____ Entries shown

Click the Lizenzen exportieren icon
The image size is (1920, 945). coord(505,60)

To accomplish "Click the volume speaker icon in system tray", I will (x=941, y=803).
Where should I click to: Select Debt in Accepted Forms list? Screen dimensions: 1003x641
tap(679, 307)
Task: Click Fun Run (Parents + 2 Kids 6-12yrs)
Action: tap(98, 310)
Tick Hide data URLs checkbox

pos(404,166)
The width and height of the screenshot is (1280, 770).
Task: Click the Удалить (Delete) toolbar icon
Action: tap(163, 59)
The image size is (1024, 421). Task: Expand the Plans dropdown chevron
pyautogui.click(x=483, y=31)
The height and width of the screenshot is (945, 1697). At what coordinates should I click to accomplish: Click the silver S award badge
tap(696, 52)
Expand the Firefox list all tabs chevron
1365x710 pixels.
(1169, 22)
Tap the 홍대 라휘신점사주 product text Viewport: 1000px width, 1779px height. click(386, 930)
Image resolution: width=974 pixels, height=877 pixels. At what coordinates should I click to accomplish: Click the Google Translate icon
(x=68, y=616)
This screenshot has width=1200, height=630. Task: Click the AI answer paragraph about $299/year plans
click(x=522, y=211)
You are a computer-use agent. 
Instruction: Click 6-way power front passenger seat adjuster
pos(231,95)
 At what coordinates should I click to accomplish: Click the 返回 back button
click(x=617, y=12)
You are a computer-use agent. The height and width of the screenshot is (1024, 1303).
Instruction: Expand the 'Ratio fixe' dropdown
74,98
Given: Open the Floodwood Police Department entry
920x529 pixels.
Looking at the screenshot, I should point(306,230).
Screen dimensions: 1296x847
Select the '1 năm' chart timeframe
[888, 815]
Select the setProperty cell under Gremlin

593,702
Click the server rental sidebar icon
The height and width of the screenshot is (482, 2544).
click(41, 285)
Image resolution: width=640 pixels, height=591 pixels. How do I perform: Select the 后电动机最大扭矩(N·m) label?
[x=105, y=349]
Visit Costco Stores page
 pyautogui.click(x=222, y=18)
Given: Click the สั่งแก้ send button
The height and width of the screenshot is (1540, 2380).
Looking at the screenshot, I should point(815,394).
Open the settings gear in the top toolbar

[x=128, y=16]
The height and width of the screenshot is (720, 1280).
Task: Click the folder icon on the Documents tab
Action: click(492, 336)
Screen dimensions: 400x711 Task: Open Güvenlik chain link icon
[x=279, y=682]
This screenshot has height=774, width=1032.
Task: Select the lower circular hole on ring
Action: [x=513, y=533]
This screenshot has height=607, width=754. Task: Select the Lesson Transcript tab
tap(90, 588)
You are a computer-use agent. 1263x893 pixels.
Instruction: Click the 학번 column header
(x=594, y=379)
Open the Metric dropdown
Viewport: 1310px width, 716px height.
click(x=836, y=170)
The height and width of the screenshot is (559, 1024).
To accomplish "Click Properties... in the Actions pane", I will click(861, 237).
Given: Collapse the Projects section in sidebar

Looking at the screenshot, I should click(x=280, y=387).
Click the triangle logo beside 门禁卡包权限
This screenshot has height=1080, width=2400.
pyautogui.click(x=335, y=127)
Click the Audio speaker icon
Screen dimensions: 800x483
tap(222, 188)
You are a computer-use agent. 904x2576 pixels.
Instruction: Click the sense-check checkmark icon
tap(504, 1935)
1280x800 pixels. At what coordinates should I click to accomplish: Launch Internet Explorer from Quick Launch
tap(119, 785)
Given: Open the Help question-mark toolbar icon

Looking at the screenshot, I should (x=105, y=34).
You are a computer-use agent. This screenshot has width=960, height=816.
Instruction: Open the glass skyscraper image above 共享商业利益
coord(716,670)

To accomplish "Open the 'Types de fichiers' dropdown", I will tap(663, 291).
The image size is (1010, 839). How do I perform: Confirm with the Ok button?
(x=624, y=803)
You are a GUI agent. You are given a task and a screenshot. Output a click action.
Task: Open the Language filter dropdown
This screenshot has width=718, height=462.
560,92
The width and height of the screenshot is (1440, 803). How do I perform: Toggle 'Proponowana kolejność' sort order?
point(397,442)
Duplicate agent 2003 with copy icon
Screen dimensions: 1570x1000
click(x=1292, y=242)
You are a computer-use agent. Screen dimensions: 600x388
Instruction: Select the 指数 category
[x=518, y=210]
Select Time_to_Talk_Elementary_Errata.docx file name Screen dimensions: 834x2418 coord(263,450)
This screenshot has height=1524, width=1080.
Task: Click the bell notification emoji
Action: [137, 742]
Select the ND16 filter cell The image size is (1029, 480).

________

> What is expected:
Copy the records above exactly, beginning at the line that contains "Select the '1 năm' chart timeframe" and stopping after the line that contains "Given: Click the สั่งแก้ send button".

> Response area:
Select the '1 năm' chart timeframe
[888, 815]
Select the setProperty cell under Gremlin

593,702
Click the server rental sidebar icon
The height and width of the screenshot is (482, 2544).
click(41, 285)
Image resolution: width=640 pixels, height=591 pixels. How do I perform: Select the 后电动机最大扭矩(N·m) label?
[x=105, y=349]
Visit Costco Stores page
 pyautogui.click(x=222, y=18)
Given: Click the สั่งแก้ send button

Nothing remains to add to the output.